■ About this exercise ■
Report back each line of the records that contains the string "computer".

■ Stored entries ■
◆ ◆ ◆ ◆ ◆ ◆ ◆

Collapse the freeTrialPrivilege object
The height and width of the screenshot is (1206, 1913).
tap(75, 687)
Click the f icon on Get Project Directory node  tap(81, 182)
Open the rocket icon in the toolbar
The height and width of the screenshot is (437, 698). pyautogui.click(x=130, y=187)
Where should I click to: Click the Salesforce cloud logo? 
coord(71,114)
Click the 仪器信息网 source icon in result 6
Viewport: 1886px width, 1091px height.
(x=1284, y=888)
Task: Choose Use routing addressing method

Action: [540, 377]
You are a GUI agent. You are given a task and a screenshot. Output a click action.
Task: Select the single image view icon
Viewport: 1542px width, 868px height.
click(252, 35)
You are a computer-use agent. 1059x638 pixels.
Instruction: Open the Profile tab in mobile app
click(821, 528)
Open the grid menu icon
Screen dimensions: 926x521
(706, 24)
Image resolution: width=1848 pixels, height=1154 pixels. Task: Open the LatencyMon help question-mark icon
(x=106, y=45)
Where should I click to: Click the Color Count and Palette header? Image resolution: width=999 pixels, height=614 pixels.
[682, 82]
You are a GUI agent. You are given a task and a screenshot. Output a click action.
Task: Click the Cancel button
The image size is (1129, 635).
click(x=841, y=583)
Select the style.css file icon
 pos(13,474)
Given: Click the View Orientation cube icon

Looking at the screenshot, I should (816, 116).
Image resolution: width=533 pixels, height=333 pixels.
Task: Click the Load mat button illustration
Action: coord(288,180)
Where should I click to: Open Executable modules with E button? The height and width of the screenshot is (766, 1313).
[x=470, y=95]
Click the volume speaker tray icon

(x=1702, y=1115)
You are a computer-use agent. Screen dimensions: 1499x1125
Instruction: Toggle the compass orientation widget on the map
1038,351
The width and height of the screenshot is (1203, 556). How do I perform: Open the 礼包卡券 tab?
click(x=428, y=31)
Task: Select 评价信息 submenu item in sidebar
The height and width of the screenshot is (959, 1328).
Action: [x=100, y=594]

◆ ◆ ◆ ◆ ◆ ◆ ◆

■ Written response ■
You are a computer-use agent. 1059x638 pixels.
You are a computer-use agent. Screen dimensions: 1499x1125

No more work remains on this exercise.